[Lines of data]
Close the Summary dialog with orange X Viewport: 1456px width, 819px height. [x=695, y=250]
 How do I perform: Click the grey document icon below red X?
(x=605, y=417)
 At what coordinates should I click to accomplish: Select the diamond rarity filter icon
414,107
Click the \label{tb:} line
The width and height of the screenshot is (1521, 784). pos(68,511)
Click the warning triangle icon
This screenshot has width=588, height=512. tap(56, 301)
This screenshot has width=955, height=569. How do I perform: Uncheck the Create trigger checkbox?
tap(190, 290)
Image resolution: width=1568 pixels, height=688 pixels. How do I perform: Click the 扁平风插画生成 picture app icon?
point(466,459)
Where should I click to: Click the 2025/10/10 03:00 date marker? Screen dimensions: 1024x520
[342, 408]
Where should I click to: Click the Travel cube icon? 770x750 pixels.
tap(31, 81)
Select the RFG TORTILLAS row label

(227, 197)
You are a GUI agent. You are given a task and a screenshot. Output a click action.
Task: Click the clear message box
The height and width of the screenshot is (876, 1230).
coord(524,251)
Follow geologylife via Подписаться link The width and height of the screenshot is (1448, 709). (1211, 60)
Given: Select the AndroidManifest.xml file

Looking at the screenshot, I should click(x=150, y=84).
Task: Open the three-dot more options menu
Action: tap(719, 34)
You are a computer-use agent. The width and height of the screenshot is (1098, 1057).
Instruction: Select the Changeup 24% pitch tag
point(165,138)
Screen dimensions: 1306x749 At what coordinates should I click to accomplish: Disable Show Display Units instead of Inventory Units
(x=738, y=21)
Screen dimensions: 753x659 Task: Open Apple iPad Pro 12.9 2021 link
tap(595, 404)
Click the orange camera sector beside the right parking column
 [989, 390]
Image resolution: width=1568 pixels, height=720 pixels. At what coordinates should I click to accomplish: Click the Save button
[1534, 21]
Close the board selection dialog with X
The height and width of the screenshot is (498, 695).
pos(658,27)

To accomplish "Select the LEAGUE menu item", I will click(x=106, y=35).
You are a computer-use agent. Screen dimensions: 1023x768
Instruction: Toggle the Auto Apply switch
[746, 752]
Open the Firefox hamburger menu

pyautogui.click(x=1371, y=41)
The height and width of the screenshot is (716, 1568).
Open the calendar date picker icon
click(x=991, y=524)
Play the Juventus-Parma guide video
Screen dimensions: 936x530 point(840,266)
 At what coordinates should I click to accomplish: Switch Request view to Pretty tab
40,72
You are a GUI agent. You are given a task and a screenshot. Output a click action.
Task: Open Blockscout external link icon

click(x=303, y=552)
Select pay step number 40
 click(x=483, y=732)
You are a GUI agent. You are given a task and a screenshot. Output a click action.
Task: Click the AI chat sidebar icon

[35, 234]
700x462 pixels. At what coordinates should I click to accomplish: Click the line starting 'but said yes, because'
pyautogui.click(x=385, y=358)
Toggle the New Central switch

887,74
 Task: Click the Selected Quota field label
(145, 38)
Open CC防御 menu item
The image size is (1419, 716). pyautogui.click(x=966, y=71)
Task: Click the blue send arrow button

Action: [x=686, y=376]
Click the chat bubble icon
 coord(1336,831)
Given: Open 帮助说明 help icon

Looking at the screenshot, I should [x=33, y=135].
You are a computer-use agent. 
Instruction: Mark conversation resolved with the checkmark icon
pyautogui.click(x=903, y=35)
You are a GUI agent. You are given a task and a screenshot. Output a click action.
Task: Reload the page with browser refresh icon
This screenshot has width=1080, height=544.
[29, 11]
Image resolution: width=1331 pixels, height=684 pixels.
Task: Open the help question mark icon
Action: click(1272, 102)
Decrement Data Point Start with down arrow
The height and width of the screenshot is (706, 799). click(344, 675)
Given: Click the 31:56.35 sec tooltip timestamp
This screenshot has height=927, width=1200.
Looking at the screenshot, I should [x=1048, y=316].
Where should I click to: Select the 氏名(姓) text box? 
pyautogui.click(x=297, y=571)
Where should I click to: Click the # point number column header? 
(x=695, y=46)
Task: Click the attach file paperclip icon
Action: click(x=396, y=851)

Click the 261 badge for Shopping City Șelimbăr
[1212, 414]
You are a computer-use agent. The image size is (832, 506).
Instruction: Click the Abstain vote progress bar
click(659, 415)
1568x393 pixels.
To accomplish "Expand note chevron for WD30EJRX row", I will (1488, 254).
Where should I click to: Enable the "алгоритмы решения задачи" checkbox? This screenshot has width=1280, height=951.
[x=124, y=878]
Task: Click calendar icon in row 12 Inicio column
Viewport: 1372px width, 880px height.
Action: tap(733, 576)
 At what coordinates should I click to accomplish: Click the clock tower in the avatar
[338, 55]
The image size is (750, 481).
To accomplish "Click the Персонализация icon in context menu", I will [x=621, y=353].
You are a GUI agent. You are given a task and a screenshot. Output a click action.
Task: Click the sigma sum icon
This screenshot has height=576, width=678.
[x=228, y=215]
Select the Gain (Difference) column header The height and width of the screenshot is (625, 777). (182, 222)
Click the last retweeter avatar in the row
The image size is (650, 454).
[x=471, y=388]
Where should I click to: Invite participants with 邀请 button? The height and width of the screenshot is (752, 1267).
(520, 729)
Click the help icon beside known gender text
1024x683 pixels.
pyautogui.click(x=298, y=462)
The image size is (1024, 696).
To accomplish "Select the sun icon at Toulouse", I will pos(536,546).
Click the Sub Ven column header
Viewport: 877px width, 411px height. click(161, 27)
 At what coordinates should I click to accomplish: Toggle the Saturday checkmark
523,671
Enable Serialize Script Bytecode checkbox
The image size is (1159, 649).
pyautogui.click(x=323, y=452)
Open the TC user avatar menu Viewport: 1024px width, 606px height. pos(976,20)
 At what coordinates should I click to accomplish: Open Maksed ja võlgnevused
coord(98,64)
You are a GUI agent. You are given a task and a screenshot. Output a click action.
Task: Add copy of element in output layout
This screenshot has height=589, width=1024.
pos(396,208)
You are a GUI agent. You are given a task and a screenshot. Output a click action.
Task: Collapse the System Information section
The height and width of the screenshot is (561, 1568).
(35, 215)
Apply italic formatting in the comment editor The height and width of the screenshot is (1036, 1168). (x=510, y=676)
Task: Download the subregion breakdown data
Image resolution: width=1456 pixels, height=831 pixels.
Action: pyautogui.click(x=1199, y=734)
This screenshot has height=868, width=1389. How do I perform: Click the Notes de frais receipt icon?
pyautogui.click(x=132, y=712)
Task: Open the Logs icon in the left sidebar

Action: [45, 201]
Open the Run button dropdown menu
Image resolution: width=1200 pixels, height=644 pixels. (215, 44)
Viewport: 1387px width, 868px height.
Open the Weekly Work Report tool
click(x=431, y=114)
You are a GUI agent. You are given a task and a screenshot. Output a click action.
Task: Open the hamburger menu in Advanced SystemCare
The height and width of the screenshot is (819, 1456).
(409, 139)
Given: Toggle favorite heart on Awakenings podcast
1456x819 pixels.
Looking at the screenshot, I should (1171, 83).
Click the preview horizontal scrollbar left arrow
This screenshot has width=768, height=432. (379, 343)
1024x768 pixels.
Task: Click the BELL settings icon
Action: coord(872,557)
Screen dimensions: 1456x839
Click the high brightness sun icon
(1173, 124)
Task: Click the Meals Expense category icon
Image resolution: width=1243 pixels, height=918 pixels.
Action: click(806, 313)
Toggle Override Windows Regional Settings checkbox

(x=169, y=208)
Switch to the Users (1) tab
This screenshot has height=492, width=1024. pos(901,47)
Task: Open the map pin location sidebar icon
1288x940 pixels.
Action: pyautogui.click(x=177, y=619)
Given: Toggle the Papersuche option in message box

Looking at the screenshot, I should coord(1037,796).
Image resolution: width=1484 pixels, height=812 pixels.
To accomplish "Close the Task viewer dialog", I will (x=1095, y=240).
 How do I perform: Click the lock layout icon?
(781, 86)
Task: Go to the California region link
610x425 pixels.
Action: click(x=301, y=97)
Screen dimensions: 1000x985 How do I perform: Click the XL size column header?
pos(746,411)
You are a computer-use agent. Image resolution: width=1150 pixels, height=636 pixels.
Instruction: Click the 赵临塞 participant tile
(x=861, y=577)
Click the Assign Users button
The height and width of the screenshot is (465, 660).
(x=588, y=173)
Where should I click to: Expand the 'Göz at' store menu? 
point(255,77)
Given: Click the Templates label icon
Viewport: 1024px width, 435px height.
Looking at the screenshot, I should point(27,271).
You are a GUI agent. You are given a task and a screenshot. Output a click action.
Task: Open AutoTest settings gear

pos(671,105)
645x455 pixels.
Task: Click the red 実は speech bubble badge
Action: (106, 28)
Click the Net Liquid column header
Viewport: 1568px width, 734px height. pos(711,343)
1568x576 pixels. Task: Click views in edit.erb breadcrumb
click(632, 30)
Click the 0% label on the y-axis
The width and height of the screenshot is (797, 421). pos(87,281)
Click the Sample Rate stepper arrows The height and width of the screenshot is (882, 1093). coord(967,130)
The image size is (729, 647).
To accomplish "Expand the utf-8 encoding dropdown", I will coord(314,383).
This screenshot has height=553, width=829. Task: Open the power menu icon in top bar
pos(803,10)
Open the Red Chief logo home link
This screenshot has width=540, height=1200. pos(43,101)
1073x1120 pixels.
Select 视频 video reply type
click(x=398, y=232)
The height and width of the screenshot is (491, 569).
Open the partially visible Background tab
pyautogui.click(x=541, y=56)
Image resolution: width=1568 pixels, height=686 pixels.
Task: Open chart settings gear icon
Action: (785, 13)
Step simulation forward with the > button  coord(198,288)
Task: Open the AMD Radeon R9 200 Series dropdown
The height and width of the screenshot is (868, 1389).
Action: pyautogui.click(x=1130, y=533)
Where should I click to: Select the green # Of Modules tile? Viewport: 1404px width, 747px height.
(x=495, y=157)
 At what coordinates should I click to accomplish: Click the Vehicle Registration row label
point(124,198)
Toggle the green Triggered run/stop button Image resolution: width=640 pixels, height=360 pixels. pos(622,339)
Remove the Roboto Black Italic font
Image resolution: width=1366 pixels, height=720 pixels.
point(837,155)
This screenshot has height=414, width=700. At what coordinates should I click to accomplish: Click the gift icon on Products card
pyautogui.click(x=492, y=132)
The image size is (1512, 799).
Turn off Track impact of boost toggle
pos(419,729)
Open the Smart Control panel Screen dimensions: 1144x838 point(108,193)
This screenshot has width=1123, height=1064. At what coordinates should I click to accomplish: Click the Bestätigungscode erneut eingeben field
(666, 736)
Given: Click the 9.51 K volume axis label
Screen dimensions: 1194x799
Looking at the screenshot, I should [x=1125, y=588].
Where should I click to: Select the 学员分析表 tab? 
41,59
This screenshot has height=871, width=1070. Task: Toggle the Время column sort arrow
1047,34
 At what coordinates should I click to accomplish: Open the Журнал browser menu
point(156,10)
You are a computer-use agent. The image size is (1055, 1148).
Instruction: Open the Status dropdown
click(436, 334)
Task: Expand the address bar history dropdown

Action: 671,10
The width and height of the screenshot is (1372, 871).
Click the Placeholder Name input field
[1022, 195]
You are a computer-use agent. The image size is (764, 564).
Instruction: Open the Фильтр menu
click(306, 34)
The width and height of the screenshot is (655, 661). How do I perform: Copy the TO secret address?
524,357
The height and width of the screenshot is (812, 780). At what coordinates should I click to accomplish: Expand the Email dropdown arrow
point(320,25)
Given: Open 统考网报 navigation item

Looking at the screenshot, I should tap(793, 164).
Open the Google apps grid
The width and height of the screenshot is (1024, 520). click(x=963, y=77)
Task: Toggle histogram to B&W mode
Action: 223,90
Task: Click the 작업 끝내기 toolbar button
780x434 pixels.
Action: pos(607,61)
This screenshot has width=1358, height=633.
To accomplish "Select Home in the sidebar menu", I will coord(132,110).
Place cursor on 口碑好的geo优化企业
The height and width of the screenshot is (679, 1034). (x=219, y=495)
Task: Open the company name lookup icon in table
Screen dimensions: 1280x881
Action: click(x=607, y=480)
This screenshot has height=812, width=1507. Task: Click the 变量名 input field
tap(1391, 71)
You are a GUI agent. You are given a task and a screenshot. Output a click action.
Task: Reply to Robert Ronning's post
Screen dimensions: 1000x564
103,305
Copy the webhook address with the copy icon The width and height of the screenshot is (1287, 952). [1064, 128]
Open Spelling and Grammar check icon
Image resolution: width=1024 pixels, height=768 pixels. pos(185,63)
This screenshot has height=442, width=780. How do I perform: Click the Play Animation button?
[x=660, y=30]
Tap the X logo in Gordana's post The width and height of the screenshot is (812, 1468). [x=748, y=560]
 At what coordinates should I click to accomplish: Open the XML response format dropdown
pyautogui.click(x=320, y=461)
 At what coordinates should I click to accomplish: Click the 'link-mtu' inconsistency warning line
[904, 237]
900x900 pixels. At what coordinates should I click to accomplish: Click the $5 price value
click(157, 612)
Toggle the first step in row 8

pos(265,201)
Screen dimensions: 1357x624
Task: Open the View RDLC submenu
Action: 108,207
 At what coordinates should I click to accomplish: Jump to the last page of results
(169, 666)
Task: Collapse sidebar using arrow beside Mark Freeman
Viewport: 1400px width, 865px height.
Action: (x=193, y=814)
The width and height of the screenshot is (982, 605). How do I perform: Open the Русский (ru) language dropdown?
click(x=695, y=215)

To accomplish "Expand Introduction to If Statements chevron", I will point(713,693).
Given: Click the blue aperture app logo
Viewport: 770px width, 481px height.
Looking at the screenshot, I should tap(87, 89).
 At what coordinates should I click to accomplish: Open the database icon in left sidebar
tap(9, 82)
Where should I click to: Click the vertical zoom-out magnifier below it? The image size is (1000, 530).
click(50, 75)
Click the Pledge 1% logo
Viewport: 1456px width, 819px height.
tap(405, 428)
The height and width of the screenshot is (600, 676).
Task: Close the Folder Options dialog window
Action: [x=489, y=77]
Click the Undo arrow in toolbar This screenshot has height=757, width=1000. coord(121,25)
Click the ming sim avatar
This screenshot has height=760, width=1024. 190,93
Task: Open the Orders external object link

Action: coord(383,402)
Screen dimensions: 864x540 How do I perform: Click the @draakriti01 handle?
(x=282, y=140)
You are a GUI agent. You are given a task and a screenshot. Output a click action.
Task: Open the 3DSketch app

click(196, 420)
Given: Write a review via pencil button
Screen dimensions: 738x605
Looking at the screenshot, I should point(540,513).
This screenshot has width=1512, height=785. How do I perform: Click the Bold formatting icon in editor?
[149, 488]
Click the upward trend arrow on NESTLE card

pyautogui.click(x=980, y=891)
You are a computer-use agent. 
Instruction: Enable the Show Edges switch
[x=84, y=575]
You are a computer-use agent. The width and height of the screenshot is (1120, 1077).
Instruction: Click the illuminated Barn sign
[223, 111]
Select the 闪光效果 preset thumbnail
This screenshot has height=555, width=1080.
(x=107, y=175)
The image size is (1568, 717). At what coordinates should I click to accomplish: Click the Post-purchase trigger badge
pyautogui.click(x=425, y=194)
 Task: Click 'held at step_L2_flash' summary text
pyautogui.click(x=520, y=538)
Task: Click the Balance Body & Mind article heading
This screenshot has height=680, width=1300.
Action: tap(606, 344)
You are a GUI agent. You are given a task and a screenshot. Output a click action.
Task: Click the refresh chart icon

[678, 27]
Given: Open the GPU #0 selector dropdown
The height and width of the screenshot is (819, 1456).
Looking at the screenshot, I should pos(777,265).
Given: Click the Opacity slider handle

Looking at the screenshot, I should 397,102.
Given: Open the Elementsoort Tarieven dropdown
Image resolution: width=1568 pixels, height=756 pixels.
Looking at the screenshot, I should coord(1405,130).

Your instructions
Copy the lines between the one containing "Click the 0% label on the y-axis" and the one containing "Action: (785, 13)", inclusive, without changing anything.

Complete response
Click the 0% label on the y-axis
The width and height of the screenshot is (797, 421). pos(87,281)
Click the Sample Rate stepper arrows The height and width of the screenshot is (882, 1093). coord(967,130)
The image size is (729, 647).
To accomplish "Expand the utf-8 encoding dropdown", I will coord(314,383).
This screenshot has height=553, width=829. Task: Open the power menu icon in top bar
pos(803,10)
Open the Red Chief logo home link
This screenshot has width=540, height=1200. pos(43,101)
1073x1120 pixels.
Select 视频 video reply type
click(x=398, y=232)
The height and width of the screenshot is (491, 569).
Open the partially visible Background tab
pyautogui.click(x=541, y=56)
Image resolution: width=1568 pixels, height=686 pixels.
Task: Open chart settings gear icon
Action: (785, 13)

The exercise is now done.